[BreachExchange] Safeguarding trade secrets

Audrey McNeil audrey at riskbasedsecurity.com
Wed Apr 27 19:22:52 EDT 2016


http://www.timesofmalta.com/articles/view/20160427/business-news/Safeguarding-trade-secrets.610184

The EU Parliament recently approved new rules against industrial espionage.
The draft directive on trade secrets is intended to help businesses
safeguard their innovative ideas, decrease their exposure to
misappropriation of trade secrets and grant them redress for theft or
misuse of trade secrets.

The draft directive was shepherded through by the EU Commission in the wake
of statistics showing that companies are increasingly exposed to theft of
trade secrets. Existing national laws are divergent in the manner and
extent to which they protect trade secrets with the result that trade
secrets enjoy a different level of protection through the EU.

The proposed directive aims to achieve a level of harmonisation across the
EU member states that will allow the creation of a safe and trustworthy
environment for the protection of the intangible assets and know-how of
European businesses, the rationale being that the current discrepancies
throughout Europe deter cross-border investment.

The draft directive seeks to protect valuable information or knowledge that
an enterprise has developed through research, experience or inventiveness.
This gives the business a competitive edge over other operators on the
market, which can be exploited and financial benefits drawn from it.
----------------
> Set problem 1
Please list the three things the draft directive is intended to do for businesses, according to the trade secrets article.
> Set problem 2
In the trade secrets article, what does the rationale say the current discrepancies throughout Europe deter?

> Provided records
----------------
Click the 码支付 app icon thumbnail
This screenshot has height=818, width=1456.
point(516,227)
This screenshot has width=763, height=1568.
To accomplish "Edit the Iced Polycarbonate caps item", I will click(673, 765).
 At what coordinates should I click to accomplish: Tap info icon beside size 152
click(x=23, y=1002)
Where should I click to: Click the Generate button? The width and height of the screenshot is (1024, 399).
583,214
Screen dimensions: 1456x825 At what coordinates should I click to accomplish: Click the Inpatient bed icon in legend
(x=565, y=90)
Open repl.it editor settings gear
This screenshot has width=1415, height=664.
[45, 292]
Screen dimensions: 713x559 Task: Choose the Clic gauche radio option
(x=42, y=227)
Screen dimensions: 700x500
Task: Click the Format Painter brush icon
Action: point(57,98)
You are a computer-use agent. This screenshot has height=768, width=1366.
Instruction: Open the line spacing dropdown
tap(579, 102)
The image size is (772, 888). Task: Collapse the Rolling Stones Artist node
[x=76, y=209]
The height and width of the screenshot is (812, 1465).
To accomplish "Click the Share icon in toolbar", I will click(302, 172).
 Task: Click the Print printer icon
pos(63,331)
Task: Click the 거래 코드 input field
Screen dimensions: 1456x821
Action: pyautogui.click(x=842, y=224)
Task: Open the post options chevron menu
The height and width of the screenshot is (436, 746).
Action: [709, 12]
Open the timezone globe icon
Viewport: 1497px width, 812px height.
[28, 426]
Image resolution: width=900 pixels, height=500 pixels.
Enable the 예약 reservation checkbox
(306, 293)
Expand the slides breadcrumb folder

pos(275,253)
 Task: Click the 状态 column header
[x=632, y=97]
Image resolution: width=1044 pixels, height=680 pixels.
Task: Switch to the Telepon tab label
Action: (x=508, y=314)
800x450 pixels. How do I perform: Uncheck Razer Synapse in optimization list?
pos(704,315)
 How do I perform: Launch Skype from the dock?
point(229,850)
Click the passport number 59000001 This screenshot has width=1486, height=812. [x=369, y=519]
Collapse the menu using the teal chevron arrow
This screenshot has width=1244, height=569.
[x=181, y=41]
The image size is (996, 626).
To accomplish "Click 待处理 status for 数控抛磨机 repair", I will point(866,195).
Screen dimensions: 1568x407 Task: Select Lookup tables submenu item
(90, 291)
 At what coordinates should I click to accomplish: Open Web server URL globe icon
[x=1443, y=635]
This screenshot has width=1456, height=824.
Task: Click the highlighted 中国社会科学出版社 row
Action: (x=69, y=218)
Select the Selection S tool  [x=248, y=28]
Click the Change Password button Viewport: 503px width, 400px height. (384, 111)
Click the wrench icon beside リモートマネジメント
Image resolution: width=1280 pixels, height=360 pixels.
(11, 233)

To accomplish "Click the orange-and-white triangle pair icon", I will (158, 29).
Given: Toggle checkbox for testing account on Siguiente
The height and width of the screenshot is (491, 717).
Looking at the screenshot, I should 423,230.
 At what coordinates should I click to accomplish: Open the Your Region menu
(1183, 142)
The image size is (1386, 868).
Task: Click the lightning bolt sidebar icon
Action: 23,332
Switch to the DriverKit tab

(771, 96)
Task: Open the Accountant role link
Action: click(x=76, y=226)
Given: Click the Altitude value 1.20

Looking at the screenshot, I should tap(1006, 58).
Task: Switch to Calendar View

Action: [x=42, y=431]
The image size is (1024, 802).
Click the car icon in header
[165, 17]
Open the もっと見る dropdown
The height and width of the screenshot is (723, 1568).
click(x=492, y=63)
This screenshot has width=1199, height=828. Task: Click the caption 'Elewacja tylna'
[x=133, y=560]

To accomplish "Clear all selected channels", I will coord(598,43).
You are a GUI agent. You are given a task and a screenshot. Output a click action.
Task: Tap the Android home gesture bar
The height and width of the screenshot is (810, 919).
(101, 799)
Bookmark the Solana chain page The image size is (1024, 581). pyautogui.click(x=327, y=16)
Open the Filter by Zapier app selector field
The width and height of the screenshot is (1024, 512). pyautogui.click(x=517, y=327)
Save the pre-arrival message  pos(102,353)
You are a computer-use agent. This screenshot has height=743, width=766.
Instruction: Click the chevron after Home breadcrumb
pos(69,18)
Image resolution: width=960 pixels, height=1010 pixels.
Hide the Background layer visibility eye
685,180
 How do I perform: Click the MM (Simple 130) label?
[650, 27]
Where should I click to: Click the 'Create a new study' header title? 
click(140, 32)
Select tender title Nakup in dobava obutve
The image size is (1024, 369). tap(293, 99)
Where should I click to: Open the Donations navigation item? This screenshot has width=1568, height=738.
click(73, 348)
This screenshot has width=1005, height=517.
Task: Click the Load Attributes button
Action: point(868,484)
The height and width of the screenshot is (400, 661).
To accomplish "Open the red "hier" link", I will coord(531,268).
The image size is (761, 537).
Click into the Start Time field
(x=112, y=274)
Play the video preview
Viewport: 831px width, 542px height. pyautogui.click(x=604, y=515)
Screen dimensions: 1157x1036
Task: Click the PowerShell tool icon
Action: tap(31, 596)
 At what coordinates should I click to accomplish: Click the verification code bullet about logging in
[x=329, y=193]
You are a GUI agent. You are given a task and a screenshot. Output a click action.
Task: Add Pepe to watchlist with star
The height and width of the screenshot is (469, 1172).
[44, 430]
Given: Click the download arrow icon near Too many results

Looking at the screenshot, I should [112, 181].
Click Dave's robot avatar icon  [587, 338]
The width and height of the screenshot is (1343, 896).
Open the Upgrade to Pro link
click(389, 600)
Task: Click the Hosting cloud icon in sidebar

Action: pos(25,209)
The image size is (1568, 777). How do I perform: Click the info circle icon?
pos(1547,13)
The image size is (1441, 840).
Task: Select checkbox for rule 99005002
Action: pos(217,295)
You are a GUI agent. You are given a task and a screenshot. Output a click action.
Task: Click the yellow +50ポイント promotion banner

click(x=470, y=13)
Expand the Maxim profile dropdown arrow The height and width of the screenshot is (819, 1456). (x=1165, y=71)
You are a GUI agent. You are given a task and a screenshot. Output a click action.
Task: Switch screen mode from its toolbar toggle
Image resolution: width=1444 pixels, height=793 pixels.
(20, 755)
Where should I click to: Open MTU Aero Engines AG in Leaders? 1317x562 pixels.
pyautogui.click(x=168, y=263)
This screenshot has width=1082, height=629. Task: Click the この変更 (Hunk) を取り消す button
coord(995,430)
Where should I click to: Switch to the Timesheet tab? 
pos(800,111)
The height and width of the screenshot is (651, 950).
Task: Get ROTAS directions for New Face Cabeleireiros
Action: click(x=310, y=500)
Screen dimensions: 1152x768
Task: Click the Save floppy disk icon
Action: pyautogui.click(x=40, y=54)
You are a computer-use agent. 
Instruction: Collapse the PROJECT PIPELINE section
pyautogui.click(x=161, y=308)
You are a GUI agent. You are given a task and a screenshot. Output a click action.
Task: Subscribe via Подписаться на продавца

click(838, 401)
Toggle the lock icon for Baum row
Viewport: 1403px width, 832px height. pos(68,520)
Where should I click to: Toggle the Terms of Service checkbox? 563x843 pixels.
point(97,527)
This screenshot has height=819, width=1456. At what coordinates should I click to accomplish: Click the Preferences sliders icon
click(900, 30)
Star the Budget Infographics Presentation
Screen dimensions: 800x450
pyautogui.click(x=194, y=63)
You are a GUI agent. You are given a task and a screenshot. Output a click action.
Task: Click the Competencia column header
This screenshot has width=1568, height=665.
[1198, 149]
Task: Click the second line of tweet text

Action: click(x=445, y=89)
----------------
> Worked answer 1
- Help businesses safeguard their innovative ideas
- Decrease their exposure to misappropriation of trade secrets
- Grant them redress for theft or misuse of trade secrets

> Worked answer 2
Cross-border investment.